一方地球では? 1
日本時間2020/02/29のこと。
暁人が地球から消失した時間帯である深夜3時。
起きている者そのままに、寝ているものはベッドから跳ね起きていた。
そして人類は疑うことを許さない、何かの力であることを確信をすることとなる。
それは世界は変わったのだということ。
そして自分自身という人間はそれに適応させられたのだと。
その日地球に奇跡と絶望が生まれた。
確信ははまたたく間に近くの家族、友人、仕事仲間、そしてネットといったものを通して広まることとなる。
世界に化け物が現れる。
そして人類はその存在に超能力、魔法。言い方は何でもいい。要は“力”を持って立ち向かうことになる。
その共通認識が。
当然それでも疑うものも現れる。疑うことを許さない思考誘導があってもだ。
自分の身に覚醒した力。通常ではありえない埒外の力。そんなオカルト極まりないもの、すぐに信じられるわけがないは当然だ。
でもそれは手足。思うがままに使える。振るえてしまう。
どんなに疑っていても使えてしまえば、それに違和感を覚えられなければ。疑う力を失ってしまう。
こうしてSNSや動画サイトにて火の玉を生み出す動画などの力を見せるものが流れ、テレビでも宙を浮遊する人間が生放送にて流れる。
更には外には絶対地球にはいなかったと断言できる生き物が現れていた。
それと遭遇したものは化け物に襲われ、目覚めたばかりだというのに長い付き合いでも有ったかのように、力を使って打ちのめすこととなる。

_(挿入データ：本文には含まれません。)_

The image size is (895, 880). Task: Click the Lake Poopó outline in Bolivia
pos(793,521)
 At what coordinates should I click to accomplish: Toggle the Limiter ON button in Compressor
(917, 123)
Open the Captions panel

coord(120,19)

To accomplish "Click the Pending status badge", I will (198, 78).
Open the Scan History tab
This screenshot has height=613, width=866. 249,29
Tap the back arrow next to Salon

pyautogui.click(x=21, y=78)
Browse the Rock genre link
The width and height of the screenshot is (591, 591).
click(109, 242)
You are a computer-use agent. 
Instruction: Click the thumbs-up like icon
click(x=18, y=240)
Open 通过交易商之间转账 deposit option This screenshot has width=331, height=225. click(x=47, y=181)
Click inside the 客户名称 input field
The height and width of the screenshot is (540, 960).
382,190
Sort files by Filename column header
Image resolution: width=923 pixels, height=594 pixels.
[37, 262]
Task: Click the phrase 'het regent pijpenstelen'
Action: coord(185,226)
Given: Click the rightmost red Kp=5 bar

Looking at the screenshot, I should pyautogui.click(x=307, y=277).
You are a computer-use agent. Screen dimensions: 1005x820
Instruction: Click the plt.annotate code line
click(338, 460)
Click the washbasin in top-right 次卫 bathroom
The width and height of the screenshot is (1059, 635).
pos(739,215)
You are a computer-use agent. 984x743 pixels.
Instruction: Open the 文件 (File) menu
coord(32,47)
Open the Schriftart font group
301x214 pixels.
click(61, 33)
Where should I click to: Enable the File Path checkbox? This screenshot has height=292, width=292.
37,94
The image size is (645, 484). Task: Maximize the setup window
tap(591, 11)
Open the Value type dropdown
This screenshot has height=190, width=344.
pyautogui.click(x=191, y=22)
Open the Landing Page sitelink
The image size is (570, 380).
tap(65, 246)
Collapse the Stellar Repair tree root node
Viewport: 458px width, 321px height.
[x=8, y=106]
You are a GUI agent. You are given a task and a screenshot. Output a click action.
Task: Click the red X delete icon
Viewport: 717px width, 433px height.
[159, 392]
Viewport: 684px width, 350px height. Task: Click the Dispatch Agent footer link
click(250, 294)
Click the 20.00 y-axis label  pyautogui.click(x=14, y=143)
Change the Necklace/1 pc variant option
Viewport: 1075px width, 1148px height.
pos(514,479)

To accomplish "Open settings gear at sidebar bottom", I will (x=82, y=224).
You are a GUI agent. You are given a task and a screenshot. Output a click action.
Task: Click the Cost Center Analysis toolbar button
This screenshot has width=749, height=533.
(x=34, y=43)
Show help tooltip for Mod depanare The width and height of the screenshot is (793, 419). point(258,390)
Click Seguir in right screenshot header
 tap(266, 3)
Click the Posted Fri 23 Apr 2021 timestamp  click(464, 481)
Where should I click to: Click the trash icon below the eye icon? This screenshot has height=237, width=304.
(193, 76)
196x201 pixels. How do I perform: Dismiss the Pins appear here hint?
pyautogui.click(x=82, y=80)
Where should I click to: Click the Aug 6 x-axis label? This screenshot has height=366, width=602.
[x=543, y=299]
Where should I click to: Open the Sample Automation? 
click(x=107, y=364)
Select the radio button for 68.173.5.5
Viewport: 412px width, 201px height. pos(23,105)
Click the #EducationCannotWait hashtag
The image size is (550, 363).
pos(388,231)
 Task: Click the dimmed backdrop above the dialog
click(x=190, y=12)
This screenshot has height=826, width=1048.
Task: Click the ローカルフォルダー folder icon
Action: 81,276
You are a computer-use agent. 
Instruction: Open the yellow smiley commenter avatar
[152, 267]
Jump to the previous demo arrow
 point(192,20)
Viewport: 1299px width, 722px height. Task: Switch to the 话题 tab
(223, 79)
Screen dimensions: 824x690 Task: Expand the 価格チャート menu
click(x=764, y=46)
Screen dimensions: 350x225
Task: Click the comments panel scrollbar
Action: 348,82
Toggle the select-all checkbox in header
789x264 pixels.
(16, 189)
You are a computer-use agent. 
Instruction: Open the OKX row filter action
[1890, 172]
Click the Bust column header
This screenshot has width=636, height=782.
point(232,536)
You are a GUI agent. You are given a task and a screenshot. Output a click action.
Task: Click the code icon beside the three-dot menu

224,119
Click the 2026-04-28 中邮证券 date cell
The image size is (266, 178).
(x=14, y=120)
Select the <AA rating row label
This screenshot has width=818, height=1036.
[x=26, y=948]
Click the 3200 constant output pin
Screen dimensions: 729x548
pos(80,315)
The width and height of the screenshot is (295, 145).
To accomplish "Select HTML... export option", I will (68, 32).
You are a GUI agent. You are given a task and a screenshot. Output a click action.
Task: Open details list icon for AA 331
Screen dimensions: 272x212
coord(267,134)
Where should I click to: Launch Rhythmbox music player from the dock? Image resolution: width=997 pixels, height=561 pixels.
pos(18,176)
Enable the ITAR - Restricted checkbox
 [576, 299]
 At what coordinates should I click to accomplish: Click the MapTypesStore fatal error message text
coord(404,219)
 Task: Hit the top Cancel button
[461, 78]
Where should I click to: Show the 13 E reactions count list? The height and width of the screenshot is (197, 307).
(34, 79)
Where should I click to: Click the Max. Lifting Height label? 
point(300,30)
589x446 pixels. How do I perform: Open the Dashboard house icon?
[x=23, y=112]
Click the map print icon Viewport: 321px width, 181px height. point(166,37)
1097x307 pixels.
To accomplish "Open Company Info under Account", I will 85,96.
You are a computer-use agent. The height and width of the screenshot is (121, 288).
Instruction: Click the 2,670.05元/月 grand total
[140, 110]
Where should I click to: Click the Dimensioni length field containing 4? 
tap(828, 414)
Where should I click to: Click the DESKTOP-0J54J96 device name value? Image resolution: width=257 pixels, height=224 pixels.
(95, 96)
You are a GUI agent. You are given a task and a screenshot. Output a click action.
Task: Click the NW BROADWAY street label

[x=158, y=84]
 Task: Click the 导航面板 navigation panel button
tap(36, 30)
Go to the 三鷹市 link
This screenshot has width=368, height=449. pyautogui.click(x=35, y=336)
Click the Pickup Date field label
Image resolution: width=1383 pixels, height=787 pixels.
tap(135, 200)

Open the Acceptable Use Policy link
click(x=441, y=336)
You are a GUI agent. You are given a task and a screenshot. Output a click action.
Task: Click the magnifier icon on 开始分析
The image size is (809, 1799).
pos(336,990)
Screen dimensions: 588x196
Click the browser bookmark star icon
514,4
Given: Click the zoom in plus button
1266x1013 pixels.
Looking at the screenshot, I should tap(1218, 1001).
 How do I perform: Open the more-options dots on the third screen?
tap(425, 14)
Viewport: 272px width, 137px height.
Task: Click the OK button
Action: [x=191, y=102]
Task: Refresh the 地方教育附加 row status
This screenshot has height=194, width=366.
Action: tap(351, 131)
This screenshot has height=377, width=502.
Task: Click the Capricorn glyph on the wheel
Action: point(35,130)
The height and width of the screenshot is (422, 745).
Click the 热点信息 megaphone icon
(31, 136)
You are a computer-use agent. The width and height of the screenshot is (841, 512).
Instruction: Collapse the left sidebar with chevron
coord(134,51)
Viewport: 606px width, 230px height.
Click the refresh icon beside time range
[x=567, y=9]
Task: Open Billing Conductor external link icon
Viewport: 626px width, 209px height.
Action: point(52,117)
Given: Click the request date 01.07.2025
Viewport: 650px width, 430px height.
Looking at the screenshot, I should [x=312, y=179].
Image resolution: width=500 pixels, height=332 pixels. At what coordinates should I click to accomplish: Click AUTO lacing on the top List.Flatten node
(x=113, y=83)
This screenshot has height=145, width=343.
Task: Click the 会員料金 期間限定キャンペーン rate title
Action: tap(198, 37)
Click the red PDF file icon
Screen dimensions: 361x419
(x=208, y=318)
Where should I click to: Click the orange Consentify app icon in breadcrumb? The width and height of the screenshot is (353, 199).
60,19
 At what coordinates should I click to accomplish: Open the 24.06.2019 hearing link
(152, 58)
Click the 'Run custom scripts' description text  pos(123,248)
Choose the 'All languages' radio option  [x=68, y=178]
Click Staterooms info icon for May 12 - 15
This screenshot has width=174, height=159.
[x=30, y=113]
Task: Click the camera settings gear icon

と言っても殺すところまではいけないものを多くいたが……どちらにせよ、人類の脅威がこうして生まれた。
世界は混迷へと至ることとなる。
そしてそんな混迷に至ることとなった世界にて、とある人間が三人。
「あ、暁人はどこだ!?」
「わ、わからないわよ! 桜は!?」
「し、知らない。でも部屋から出てないと思、う……」
変わってしまった世界。それを知り不安になった息子と娘の二人の子を持つ夫婦。
ベッドから有無言わさぬナニかに叩き起こされた二人はリビングにて話していた。そこに二階の部屋から出てきた娘の桜が……そしてふと気づく。
娘が降りてきたのなら息子は?
自分の息子が二階にある自室の部屋から出て、下りてこない。
ゆえに三人が揃って息子であり、兄の部屋を覗いてみればいるはずの存在がいない。
暁人の家族が暁人自身の消失を知った瞬間であった。